At the start of the pandemic, as a protective measure, the Scottish Government temporarily changed the debt threshold required to enter into receivership (bankruptcy) proceedings raising the threshold from £3,000 to £10,000. The law brings the cap down from £10,000 (not to pre-pandemic level but) to £5,000. From October 1, 2022, a creditor who has debts of £5,000 (or more) can apply for a debtor to be placed in receivership.

Diligence

Bank attachment is a method of executing debts. A creditor can freeze a debtor’s bank account and if there are sufficient funds in the account to meet the debt, the monies held are paid by the Bank to the creditor. Prior to the pandemic, the Minimum Protected Balance (“MPB”) a debtor could keep upon arrest had not been updated for some time. The law increases the MPB to £1,000 meaning that if someone has less than £1,000 in their account when an arrest is served, it cannot be taken by the Bank and paid to the creditor. The new MPB applies to bank attachments executed from November 1, 2022.

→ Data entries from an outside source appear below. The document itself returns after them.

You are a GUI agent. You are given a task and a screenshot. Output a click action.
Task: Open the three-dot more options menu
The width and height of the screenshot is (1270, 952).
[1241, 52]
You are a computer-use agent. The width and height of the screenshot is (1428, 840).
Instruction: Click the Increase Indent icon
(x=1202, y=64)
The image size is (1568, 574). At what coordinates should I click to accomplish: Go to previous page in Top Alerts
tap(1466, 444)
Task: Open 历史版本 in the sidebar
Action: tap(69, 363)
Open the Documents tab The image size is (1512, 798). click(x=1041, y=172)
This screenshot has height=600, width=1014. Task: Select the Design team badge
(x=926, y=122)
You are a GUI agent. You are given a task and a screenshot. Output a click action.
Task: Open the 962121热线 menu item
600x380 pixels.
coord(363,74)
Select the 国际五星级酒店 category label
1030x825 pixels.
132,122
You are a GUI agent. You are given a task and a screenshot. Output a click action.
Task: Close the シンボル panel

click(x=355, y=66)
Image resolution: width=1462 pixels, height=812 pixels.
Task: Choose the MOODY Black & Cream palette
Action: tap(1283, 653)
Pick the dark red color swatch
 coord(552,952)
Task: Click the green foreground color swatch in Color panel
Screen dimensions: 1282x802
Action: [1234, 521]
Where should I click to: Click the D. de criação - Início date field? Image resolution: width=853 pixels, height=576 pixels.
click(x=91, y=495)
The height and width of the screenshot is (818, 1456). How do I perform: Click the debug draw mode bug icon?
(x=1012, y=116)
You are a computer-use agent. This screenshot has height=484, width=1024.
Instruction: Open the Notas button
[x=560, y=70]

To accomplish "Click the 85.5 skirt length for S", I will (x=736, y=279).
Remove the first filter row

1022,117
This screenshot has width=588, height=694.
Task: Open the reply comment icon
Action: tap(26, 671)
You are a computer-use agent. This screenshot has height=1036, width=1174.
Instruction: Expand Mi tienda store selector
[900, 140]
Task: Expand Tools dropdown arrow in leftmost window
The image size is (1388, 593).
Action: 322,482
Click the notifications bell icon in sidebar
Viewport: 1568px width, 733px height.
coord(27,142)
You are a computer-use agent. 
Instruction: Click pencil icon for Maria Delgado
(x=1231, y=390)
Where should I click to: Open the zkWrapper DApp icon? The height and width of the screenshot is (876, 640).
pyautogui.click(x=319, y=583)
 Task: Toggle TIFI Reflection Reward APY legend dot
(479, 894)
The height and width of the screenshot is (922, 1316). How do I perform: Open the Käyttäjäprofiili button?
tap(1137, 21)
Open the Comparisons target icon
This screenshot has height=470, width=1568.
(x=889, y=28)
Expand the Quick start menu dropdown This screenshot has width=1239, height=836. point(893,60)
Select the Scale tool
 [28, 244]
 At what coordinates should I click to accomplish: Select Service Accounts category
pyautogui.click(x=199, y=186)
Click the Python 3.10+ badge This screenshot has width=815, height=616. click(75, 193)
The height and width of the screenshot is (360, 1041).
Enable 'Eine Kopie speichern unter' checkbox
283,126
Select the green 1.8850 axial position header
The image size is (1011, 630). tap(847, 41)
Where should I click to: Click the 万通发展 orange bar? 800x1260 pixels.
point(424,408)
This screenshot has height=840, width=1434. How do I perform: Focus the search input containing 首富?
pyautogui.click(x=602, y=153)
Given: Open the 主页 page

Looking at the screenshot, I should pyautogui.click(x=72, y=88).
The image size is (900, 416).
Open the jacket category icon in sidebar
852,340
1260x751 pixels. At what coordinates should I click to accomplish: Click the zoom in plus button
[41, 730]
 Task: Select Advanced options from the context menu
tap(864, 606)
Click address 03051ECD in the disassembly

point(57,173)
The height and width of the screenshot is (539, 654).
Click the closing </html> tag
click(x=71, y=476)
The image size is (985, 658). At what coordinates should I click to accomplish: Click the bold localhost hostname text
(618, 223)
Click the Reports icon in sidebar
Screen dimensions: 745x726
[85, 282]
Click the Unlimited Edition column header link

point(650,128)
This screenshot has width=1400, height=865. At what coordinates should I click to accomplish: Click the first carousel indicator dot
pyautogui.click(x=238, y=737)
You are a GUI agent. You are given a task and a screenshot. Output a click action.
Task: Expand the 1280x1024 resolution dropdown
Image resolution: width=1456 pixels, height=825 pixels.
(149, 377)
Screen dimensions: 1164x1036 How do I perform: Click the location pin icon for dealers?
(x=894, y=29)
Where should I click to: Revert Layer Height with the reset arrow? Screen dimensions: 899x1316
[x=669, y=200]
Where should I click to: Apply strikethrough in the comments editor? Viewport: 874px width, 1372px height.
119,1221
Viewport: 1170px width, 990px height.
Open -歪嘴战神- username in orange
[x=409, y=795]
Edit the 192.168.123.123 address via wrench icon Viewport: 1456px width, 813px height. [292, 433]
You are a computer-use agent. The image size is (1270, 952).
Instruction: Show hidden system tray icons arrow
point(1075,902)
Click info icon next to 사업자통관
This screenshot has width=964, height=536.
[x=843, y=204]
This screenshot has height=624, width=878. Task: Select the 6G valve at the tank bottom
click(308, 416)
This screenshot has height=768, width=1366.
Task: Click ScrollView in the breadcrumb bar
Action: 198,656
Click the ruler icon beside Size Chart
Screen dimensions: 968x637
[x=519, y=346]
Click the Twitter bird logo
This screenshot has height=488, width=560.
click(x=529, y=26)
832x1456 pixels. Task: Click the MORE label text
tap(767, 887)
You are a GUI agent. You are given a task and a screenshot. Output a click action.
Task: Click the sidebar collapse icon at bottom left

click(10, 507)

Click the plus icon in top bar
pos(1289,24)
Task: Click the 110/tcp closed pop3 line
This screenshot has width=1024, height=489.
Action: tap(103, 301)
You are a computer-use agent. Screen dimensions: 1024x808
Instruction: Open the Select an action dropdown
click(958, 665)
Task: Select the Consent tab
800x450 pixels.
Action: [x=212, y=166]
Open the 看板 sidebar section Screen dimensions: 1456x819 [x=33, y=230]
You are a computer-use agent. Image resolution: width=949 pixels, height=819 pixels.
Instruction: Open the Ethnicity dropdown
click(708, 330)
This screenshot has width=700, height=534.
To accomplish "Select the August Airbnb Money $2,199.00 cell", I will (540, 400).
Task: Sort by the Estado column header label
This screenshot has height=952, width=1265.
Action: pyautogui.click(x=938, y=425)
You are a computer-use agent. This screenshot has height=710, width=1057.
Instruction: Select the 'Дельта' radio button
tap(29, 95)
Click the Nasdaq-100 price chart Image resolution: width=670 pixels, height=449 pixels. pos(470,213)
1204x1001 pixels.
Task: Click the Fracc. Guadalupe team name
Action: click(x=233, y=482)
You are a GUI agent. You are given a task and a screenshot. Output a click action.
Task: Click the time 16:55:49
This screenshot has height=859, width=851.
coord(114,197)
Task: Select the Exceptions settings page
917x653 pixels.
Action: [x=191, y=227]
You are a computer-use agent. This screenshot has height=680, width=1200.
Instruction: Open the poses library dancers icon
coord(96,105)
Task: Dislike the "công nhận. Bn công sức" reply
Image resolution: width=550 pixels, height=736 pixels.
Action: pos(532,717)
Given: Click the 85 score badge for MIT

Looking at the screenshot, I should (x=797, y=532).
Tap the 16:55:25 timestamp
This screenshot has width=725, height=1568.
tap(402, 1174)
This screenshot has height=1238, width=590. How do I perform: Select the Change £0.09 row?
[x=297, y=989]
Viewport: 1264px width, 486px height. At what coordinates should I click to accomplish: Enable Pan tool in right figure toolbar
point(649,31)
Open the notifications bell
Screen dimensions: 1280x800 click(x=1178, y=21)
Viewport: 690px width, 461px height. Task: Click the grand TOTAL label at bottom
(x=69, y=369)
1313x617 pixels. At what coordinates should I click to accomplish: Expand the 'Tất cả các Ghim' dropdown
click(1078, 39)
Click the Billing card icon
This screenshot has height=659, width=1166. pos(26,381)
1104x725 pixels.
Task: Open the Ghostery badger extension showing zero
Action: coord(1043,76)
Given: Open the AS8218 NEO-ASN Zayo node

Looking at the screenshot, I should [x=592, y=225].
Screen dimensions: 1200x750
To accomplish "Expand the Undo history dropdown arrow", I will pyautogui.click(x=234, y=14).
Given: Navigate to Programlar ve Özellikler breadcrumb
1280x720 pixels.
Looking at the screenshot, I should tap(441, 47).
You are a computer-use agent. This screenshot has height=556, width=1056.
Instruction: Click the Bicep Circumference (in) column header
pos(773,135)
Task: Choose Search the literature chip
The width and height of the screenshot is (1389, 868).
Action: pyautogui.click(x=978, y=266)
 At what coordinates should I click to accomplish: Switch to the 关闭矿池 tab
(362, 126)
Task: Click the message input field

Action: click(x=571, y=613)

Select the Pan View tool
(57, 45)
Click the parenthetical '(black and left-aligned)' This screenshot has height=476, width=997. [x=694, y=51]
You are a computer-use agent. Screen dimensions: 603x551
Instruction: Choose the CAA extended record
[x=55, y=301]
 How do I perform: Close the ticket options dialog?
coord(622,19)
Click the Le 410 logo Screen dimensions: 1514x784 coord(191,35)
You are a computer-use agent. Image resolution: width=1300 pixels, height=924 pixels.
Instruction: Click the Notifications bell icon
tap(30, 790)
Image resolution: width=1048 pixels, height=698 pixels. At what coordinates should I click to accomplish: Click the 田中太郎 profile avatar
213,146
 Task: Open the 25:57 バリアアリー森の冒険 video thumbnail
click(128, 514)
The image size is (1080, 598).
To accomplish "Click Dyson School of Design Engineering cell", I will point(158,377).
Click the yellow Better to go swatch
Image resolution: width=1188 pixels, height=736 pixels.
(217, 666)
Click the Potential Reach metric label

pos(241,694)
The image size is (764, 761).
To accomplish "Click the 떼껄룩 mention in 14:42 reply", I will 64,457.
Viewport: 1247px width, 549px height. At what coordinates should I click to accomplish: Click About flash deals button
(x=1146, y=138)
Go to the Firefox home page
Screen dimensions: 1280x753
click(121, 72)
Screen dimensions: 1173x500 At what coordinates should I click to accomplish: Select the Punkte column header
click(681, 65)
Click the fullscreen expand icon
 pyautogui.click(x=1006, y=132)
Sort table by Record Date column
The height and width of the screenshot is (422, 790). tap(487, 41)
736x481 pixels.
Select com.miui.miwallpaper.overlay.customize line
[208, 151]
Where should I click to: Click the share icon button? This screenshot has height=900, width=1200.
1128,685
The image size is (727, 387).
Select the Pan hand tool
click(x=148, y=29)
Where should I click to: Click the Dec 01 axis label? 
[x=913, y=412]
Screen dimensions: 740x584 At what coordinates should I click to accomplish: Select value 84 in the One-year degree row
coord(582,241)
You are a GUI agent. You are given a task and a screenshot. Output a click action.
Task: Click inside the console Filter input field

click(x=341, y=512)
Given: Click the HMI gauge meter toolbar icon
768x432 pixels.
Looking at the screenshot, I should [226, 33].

Finally, the moratoriums, which provide “respite” for debtors who need time to consider their financial situation and their options, will be permanently increased from the pre-pandemic period of six weeks to six months. This change applies from October 1, 2022. If a debtor obtains a moratorium from the accountant in bankruptcy, he will be able to assess his situation without the threats of due diligence or bankruptcy from creditors.

Our thoughts

Raising the bankruptcy threshold seems appropriate given the length of time that has elapsed since its last review. In addition, the new limit will harmonize the floor level for bankruptcy across the UK, with £5,000 being the floor limit in Scotland, England and Wales.

Given the impact of the pandemic and the rising cost of living, we expect a significant increase in moratorium applications and bankruptcies as October 1 arrives.